Data for finding displayed items>
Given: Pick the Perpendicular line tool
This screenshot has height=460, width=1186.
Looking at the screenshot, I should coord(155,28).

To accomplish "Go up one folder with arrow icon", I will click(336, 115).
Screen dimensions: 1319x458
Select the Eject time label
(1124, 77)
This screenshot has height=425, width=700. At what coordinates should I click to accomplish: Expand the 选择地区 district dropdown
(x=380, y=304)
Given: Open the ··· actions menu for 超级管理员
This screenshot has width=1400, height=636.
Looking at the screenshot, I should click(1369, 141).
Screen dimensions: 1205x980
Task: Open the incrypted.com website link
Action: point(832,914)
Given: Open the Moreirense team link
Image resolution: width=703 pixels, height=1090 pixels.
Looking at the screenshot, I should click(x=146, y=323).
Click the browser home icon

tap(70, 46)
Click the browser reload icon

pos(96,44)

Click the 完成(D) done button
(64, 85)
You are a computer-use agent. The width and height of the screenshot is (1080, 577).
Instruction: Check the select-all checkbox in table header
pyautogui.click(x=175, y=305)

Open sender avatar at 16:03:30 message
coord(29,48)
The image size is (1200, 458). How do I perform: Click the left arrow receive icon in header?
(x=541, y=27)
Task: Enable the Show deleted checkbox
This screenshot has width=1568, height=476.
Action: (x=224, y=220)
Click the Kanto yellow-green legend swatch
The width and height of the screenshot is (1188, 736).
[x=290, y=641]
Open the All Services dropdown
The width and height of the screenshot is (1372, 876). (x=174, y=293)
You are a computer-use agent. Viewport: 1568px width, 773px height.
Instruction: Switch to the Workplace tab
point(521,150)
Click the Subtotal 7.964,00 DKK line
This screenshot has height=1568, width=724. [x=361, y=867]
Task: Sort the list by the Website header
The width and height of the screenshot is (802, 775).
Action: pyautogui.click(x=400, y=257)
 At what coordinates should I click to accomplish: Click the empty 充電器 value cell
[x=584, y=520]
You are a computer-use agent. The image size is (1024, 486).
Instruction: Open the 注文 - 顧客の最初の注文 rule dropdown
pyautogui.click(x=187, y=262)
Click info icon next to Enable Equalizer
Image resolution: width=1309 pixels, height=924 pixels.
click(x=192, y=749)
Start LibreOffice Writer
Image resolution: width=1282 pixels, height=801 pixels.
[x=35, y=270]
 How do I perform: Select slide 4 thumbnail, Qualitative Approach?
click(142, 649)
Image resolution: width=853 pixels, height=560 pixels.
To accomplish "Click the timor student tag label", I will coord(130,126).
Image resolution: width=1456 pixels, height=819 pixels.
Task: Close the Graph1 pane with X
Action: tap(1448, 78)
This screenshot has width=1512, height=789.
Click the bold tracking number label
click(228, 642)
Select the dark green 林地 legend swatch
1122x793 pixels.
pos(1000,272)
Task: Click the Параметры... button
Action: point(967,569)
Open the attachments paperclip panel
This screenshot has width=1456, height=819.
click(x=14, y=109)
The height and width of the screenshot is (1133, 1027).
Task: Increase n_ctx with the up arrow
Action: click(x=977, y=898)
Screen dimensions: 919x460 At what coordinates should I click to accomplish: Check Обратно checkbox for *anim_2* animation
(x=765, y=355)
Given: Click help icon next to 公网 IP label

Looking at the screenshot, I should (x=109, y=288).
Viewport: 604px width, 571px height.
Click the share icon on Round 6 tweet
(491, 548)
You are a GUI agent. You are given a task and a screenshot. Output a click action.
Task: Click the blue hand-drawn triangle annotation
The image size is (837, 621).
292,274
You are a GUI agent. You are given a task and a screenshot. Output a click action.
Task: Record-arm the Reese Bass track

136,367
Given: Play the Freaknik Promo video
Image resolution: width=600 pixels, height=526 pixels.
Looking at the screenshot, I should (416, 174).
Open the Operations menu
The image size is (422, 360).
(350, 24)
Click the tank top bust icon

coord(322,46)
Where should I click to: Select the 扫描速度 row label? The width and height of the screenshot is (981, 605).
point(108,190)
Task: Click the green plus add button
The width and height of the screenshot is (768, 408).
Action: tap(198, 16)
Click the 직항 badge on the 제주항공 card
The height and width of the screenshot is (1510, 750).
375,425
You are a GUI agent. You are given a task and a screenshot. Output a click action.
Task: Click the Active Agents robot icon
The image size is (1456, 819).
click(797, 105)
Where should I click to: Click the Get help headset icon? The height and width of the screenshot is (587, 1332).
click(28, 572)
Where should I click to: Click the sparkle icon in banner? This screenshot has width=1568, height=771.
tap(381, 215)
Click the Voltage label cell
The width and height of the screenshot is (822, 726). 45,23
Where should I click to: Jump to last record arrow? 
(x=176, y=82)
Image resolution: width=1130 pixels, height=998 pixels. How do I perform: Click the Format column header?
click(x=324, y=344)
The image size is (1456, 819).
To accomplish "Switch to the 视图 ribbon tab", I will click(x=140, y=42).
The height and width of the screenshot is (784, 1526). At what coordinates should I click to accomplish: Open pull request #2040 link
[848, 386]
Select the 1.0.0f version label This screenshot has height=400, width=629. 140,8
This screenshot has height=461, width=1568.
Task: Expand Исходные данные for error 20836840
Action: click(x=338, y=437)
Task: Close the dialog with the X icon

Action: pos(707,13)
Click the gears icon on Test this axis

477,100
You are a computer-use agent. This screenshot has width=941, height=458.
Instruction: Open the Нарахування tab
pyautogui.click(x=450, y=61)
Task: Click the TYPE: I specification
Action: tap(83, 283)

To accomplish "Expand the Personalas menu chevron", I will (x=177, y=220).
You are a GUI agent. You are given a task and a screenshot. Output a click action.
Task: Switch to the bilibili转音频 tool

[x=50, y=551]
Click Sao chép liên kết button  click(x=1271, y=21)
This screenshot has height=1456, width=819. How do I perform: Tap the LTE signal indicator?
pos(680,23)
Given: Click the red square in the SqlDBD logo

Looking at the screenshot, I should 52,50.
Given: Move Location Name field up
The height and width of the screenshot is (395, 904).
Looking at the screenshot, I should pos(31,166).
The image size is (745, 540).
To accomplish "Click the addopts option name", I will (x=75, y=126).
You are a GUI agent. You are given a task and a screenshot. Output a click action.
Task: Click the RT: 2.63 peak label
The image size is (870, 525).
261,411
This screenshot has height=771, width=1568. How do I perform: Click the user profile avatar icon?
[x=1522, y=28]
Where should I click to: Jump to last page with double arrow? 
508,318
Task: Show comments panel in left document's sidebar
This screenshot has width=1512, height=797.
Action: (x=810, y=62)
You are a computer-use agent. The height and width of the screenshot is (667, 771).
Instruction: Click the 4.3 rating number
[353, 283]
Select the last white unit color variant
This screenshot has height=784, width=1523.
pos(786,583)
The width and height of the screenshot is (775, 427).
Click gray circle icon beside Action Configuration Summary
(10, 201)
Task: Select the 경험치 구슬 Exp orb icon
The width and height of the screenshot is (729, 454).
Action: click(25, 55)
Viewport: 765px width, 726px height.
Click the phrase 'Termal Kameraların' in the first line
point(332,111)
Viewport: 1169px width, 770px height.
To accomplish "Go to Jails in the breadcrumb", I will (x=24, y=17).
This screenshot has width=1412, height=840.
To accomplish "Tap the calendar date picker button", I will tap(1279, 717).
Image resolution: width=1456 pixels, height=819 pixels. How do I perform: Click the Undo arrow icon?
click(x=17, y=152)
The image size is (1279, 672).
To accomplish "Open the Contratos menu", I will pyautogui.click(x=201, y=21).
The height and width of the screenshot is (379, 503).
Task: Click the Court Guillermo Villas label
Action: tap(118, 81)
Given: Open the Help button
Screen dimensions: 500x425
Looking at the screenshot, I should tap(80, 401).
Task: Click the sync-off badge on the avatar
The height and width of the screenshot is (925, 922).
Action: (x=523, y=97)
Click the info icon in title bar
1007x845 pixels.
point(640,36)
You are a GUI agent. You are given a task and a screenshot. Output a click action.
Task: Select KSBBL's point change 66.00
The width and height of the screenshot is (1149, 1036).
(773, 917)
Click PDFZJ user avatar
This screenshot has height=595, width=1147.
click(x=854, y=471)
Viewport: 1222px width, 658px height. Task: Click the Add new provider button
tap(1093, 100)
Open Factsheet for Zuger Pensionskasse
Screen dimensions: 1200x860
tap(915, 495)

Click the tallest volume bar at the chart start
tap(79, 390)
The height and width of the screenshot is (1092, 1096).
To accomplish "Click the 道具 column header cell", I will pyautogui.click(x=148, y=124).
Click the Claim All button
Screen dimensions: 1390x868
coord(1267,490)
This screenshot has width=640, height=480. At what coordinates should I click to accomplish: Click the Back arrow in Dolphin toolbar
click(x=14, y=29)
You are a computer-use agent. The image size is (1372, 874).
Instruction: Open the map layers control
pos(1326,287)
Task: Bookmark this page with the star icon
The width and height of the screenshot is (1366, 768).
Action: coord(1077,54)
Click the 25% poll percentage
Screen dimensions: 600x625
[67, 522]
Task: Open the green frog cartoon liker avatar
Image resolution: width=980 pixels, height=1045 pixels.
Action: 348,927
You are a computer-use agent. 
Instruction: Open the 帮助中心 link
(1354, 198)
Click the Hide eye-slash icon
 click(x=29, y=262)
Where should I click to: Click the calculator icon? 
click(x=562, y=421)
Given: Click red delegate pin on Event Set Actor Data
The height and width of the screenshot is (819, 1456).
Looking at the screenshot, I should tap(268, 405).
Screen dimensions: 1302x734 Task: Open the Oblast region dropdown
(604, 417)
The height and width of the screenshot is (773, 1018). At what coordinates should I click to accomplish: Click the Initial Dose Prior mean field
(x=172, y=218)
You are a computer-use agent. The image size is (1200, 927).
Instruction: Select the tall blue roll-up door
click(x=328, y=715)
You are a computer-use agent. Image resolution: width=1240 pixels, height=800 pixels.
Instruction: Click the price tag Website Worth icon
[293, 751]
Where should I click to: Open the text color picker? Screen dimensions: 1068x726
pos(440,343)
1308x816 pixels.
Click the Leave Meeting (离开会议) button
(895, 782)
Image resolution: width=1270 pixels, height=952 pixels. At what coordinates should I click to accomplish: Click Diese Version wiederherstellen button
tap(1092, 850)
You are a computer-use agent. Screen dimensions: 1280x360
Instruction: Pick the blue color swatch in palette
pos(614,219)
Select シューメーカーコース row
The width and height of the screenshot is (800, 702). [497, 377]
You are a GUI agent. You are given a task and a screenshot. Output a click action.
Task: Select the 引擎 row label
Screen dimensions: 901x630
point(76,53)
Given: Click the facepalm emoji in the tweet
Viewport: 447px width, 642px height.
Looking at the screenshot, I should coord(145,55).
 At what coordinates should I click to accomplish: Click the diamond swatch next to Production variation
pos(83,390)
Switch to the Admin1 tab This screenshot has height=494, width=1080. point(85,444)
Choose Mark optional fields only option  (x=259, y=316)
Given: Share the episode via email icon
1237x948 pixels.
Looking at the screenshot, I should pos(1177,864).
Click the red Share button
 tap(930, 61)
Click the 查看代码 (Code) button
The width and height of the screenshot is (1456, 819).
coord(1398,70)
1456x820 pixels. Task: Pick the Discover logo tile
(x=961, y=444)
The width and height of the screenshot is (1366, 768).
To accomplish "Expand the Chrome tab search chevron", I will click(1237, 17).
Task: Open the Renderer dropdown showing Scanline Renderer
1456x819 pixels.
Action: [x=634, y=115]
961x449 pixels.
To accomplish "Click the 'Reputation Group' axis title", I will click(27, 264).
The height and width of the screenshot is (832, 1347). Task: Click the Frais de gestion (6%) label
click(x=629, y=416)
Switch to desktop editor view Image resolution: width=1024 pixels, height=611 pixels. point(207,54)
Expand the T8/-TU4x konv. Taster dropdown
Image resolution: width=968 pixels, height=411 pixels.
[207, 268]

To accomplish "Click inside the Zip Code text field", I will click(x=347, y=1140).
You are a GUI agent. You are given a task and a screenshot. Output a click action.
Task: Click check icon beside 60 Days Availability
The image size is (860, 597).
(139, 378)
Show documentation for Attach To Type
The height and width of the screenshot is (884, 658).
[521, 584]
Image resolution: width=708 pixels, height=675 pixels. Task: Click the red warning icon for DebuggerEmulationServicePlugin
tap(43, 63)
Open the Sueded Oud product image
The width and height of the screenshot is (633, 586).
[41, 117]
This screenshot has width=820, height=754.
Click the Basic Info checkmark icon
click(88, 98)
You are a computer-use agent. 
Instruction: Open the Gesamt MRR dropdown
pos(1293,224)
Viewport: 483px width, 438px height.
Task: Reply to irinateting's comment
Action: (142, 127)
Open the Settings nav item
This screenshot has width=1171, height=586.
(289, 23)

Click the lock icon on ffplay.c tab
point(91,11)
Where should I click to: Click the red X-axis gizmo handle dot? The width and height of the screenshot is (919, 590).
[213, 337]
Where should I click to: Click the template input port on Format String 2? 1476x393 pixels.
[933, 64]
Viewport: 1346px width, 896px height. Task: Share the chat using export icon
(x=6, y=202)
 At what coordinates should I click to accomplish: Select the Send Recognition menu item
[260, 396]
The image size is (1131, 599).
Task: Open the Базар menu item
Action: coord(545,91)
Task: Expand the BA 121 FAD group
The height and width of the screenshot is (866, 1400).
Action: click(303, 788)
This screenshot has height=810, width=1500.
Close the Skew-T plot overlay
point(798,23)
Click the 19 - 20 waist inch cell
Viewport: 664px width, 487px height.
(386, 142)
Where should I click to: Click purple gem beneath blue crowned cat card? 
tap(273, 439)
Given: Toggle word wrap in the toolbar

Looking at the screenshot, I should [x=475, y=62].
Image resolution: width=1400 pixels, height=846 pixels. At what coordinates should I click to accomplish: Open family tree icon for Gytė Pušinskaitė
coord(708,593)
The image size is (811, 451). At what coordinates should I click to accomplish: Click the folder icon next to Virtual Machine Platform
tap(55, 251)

TO BE DONE> Put the data into a Markdown table with the columns Row and Line, numbering each row and leaving out blank lines. Begin at the line that has "Click the Subtotal 7.964,00 DKK line" and stop after the line that has "[x=584, y=520]".

WRITTEN RESPONSE>
| Row | Line |
|---|---|
| 1 | Click the Subtotal 7.964,00 DKK line |
| 2 | This screenshot has height=1568, width=724. [x=361, y=867] |
| 3 | Task: Sort the list by the Website header |
| 4 | The width and height of the screenshot is (802, 775). |
| 5 | Action: pyautogui.click(x=400, y=257) |
| 6 |  At what coordinates should I click to accomplish: Click the empty 充電器 value cell |
| 7 | [x=584, y=520] |